(TEXT FOR ANALYSIS Opens)

Well Draft Three finally found its way to the blog, late and uninspiring. For next week, I hope to make an initial round of edits, ones that will result, I foresee, in the excision of the sections on Portugal and California. I hope to read up a bit more on licensing (in general, not with respect to drugs), too.
On the book front, there are three tomes we have been tracking, and two more placed gently into the pile. They are:
(1) The Saloon Problem and Social Reform, by John Marshall Barker, 1905;
(2) Last Call, by Daniel Okrent, 2010;
(3) All or Nothing, by Jessica Warner, 2008;
(4) Addiction: A Disorder of Choice, by Gene M. Heyman, 2009; and,
(5) Carrots and Sticks, by Ian Ayres, 2010.

(TEXT FOR ANALYSIS Closes)
(INFORMATION SUPPLIED Opens)

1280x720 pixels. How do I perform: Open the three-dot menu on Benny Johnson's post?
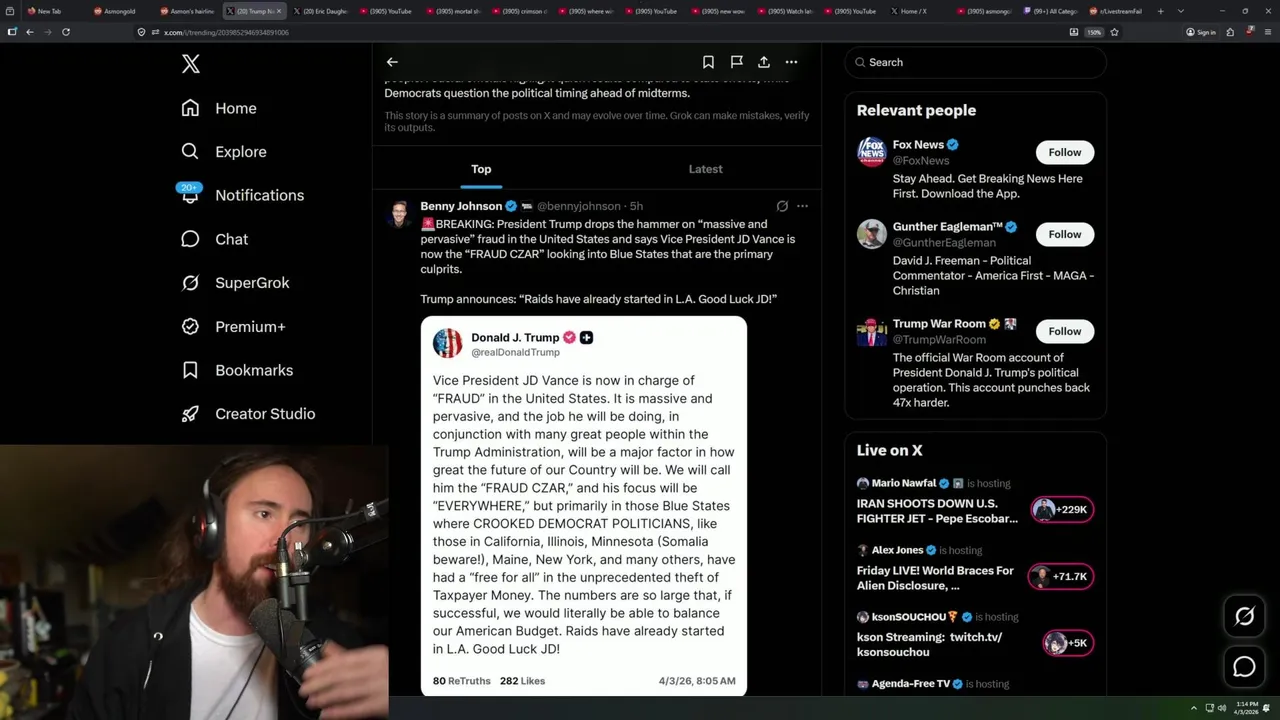pos(802,206)
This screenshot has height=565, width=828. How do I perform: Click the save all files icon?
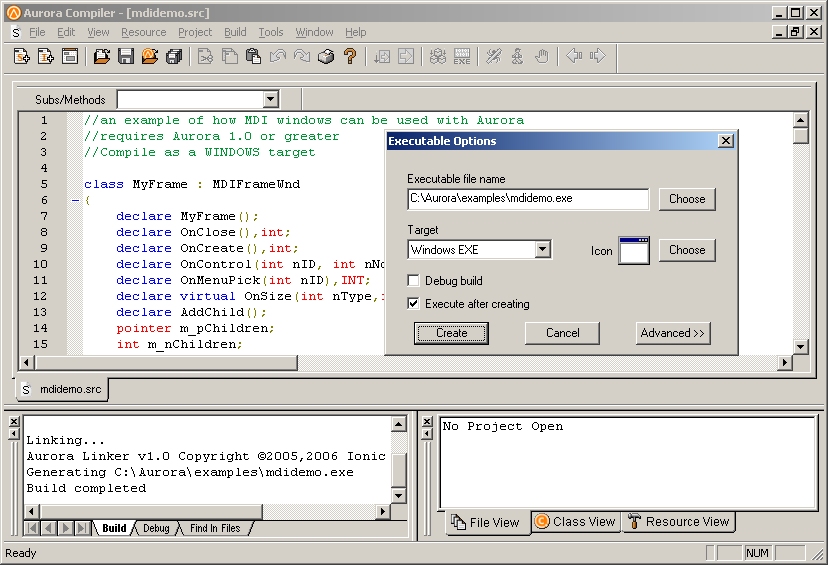click(174, 57)
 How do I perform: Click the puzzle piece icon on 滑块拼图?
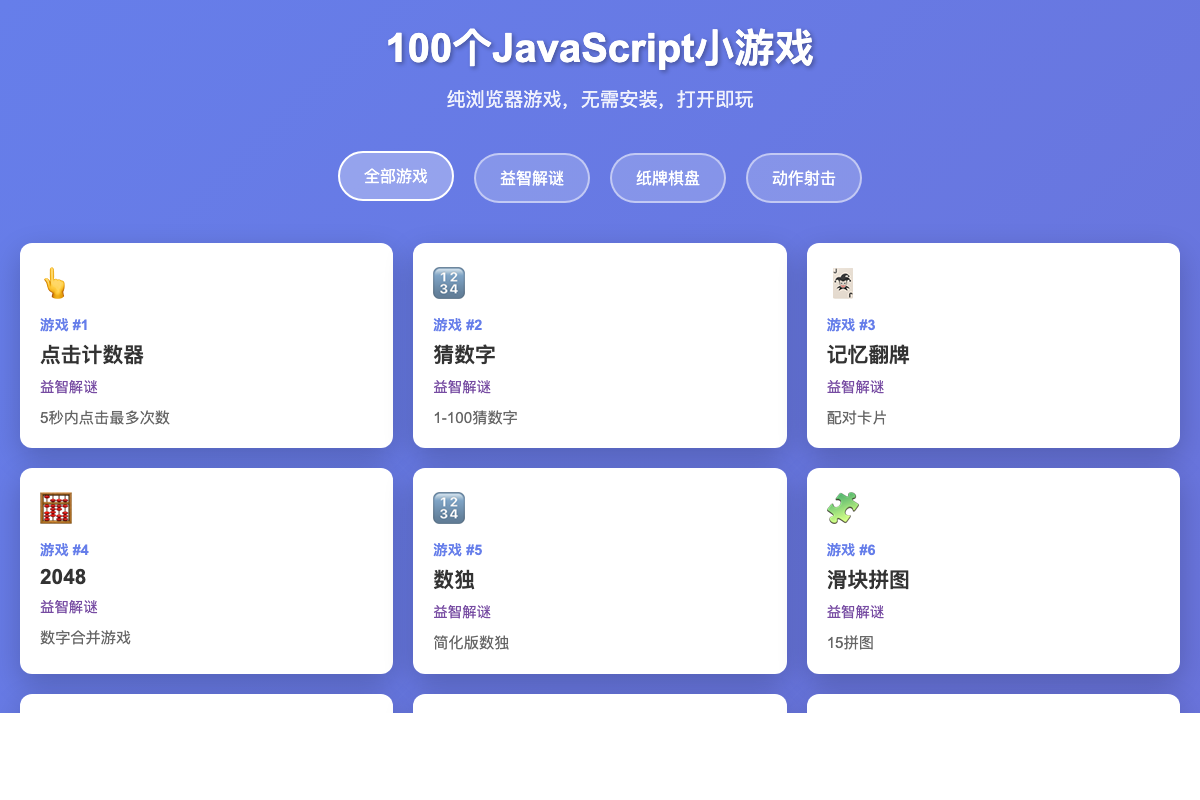click(x=842, y=508)
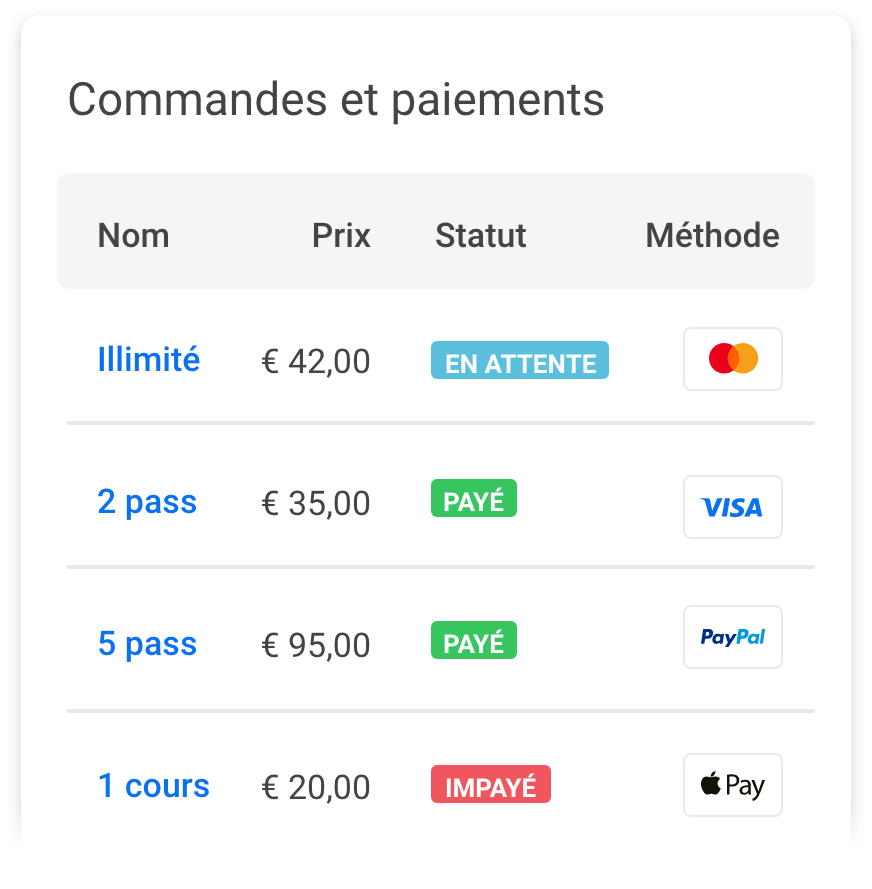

(INFORMATION SUPPLIED Closes)

WHAT YOU WILL DO.
A: In the blog update, why does the book list hold five titles? Answer in one to three sentences.
B: Please return everything in the blog update from "Well Draft Three" down to "Ian Ayres, 2010.", copied word for word.
You won't need the rows for any of this work.

ANSWERS BY ITEM.
A: Three of the books are ones that have been tracked for a while. The other two were newly added to the pile.

B:
Well Draft Three finally found its way to the blog, late and uninspiring. For next week, I hope to make an initial round of edits, ones that will result, I foresee, in the excision of the sections on Portugal and California. I hope to read up a bit more on licensing (in general, not with respect to drugs), too.
On the book front, there are three tomes we have been tracking, and two more placed gently into the pile. They are:
(1) The Saloon Problem and Social Reform, by John Marshall Barker, 1905;
(2) Last Call, by Daniel Okrent, 2010;
(3) All or Nothing, by Jessica Warner, 2008;
(4) Addiction: A Disorder of Choice, by Gene M. Heyman, 2009; and,
(5) Carrots and Sticks, by Ian Ayres, 2010.